[YOUR INSTRUCTIONS]
From the line that includes "The height and width of the screenshot is (246, 484)." to the closing line of the data, please transcribe every line exactly and add nothing.

START SUPPLIED MATERIAL

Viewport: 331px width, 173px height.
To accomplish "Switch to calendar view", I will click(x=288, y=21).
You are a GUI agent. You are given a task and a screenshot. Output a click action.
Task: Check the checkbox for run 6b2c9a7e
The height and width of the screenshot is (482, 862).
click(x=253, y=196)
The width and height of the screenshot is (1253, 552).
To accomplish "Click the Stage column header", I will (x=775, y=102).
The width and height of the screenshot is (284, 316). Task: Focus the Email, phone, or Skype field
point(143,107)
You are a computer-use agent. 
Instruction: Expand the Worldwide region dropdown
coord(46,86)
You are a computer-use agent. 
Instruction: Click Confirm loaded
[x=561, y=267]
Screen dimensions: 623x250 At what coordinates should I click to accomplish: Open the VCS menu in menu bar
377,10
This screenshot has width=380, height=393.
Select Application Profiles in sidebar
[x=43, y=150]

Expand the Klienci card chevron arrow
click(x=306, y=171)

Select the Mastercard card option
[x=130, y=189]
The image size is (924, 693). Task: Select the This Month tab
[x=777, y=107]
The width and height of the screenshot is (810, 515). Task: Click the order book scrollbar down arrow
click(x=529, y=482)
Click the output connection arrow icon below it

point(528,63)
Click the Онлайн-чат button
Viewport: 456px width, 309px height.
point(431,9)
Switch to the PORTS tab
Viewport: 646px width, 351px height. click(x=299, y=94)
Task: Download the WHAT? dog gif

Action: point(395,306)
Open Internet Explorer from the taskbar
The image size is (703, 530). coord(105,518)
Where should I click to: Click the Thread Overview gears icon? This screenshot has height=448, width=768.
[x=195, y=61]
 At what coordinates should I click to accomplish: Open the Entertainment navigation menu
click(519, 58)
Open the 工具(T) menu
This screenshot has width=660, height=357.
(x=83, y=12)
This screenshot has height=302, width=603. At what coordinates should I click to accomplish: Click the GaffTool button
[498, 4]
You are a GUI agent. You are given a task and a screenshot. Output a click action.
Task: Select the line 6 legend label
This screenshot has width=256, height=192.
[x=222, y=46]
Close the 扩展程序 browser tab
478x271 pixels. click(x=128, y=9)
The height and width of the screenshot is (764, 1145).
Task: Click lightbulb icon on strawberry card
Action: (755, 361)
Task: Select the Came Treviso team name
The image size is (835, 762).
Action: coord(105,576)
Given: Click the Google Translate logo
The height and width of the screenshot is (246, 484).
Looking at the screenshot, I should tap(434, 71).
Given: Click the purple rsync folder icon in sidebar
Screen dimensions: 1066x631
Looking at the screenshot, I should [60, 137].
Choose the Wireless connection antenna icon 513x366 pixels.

END SUPPLIED MATERIAL

[EXERCISE SOLUTION]
The height and width of the screenshot is (246, 484).
Looking at the screenshot, I should tap(434, 71).
Given: Click the purple rsync folder icon in sidebar
Screen dimensions: 1066x631
Looking at the screenshot, I should [60, 137].
Choose the Wireless connection antenna icon 513x366 pixels.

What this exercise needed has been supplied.